Phenotyping of Salvia miltiorrhiza Roots Reveals Associations between Root Traits and Bioactive Components

Abstract

Plant phenomics aims to perform high-throughput, rapid, and accurate measurement of plant traits, facilitating the identification of desirable traits and optimal genotypes for crop breeding. Salvia miltiorrhiza (Danshen) roots possess remarkable therapeutic effect on cardiovascular diseases, with huge market demands. Although great advances have been made in metabolic studies of the bioactive metabolites, investigation for S. miltiorrhiza roots on other physiological aspects is poor.
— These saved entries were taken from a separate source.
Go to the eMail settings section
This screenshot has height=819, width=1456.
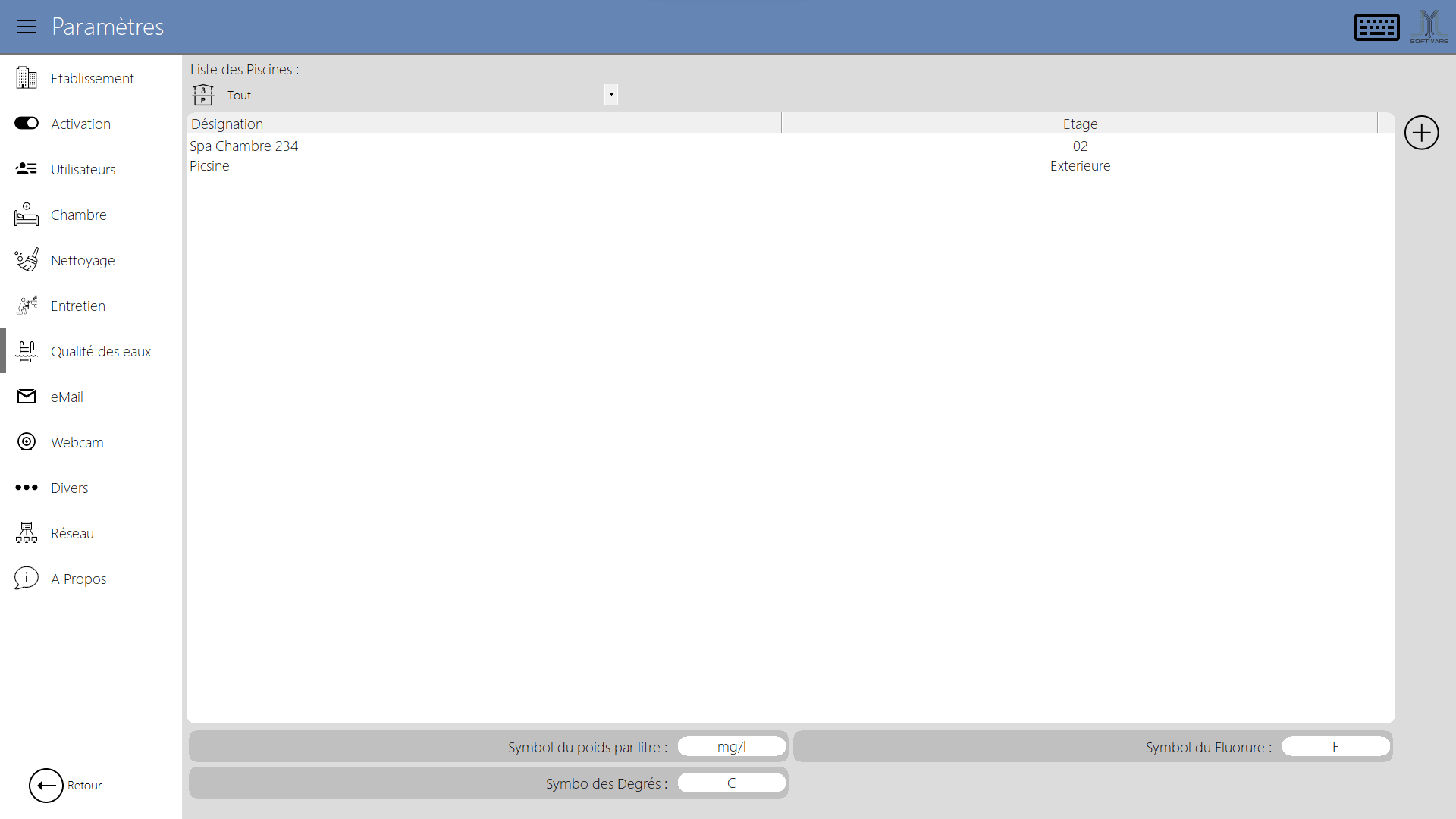(x=67, y=397)
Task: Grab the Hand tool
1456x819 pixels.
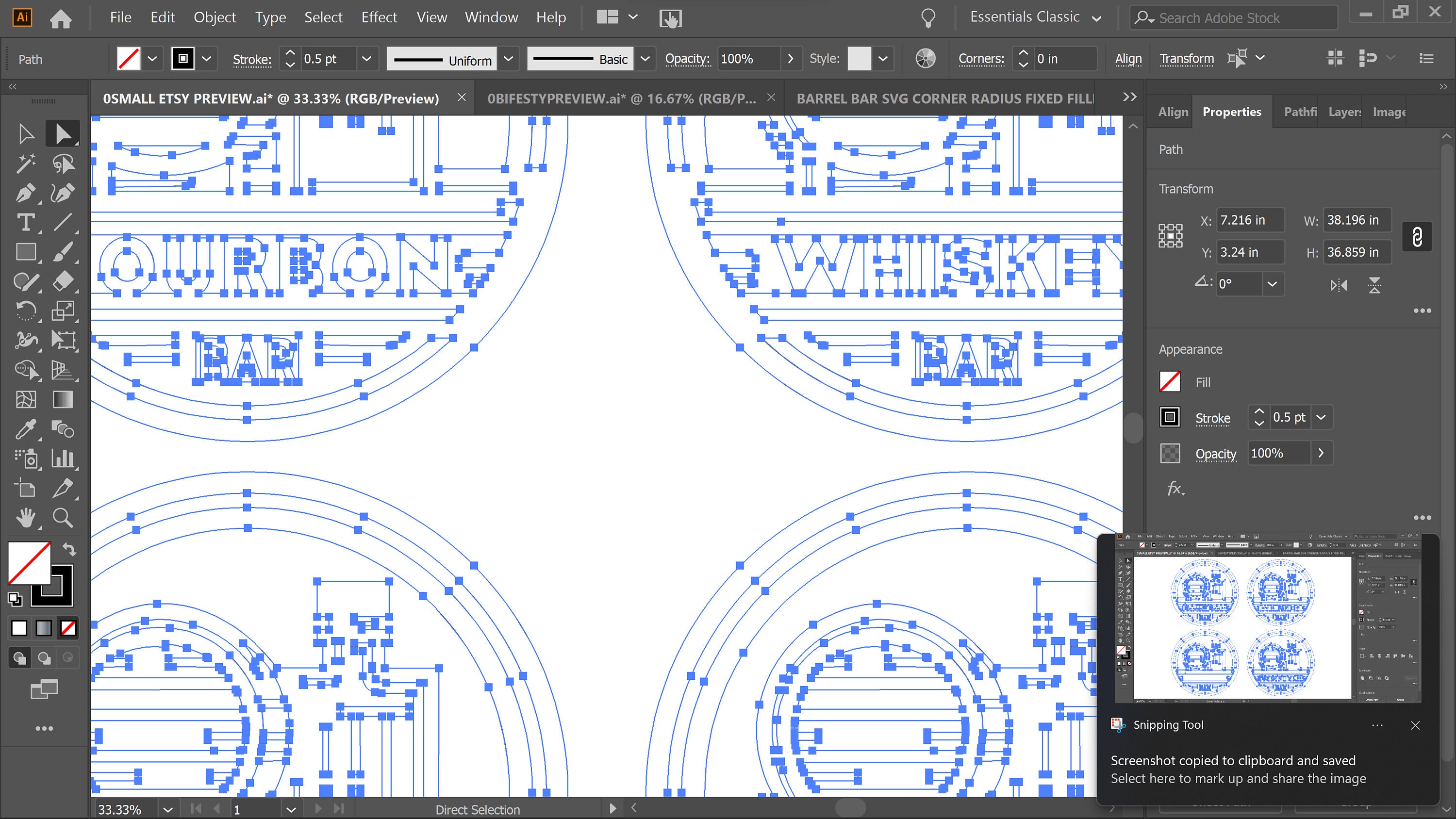Action: coord(25,518)
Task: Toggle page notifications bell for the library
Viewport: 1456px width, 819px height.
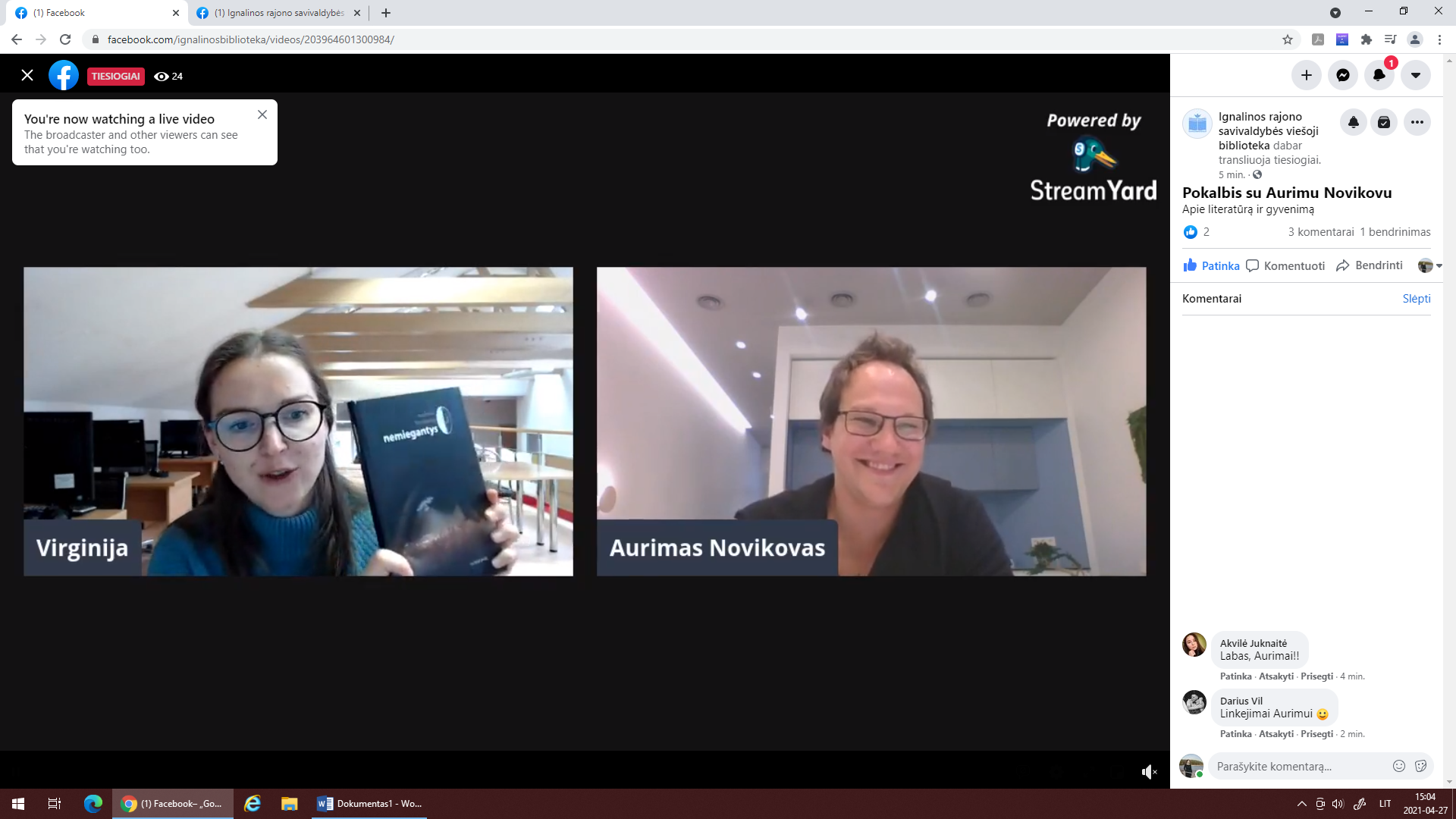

Here, we developed a framework that utilizes image feature extraction software for in-depth phenotyping of S. miltiorrhiza roots. By employing multiple software programs, S. miltiorrhiza roots were described from 3 aspects: agronomic traits, anatomy traits, and root system architecture. Through K-means clustering based on the diameter ranges of each root branch, all roots were categorized into 3 groups, with primary root-associated key traits. As a proof of concept, we examined the phenotypic components in a series of randomly collected S. miltiorrhiza roots, demonstrating that the total surface of root was the best parameter for the biomass prediction with high linear regression correlation (R² = 0.8312), which was sufficient for subsequently estimating the production of bioactive metabolites without content determination. This study provides an important approach for further grading of medicinal materials and breeding practices.

Fig. 1.

The workflow for the phenomics study of S. miltiorrhiza roots. (A) Map of trait categories included in this root phenotyping for S. miltiorrhiza. (B) Schematic presentations for image process, feature extraction, and analysis for agronomic traits using WinRHIZO and RhizoVision. (C) Schematic presentations for anatomy traits analyses using sections of S. miltiorrhiza roots. (D) Schematic presentations for modeling of root architecture structure using landmark method. (E) Schematic presentations for metabolic profiles on the section of S. miltiorrhiza roots using mass spectrometry imaging.

Fig. 2.

Phenotyping of S. miltiorrhiza root based on scanning images of the whole root system. (A) The workflow used for root phenotyping and data analysis. High-throughput imaging data from the WinRHIZO scanning system were imported and processed using WinRHIZO and RhizoVision. The extracted phenotypic traits were further evaluated for biomass estimation and RSA study. (B) The distribution of parameters related to the biomass of S. miltiorrhiza roots. (C) Linear regression analysis between real biomass (Fresh weight and Dry weight) and extracted parameters (Total Length, Total Surface, and Total Volume). (D) K-means clustering of S. miltiorrhiza roots samples (n = 92) according to the diameter ranges of each root branch. The root model represented the typical root structure among each cluster. The bar represented the size of each root model. (E) The importance evaluation of phenotypic traits according to the K-means clustering using the random forest model.

Fig. 3.

RSA analyses of S. miltiorrhiza roots by the landmark method. (A) Landmark placement for S. miltiorrhiza root. We defined a set of 9 landmarks covering the overall outline of the root system and primary roots. (B) Samples of S. miltiorrhiza root were grouped into 10 clades according to the landmark placement. The branch of each group was labeled in different colors. The clades were then clustered into 3 categories by PCA (C). (D) The importance evaluation of phenotypic traits according to the landmark clustering (10 clades) using the random forest model.

Fig. 4.

Metabolic profiling of pharmaceutic metabolites in S. miltiorrhiza roots and their correlation with phenotypic traits. (A) Mass spectrometry imaging by MALDI-MS showed the spatial distribution of 2 classes of effective metabolites on a section of S. miltiorrhiza root with a spatial resolution of 75 μm. The ion strength is color-coded (white = maximal signal and black = minimal signal) and normalized. (B) Content of phenolic acids and tanshinones in different root tissues measured by HPLC-MS/MS. X, xylem; W, phloem and cambium layers; P, periderm, F, the whole root segment. (C) ML represented the most variable metabolic traits according to K-means clustering shown in Fig. 2E. The top 3 parameters were labeled. Linear regression analysis showed that the production of LAB (D) was significantly correlated to the selected phenotypic trait (Total Surface), while tanshinone IIA (E) was small but significantly correlated to the selected phenotypic trait (Total Surface).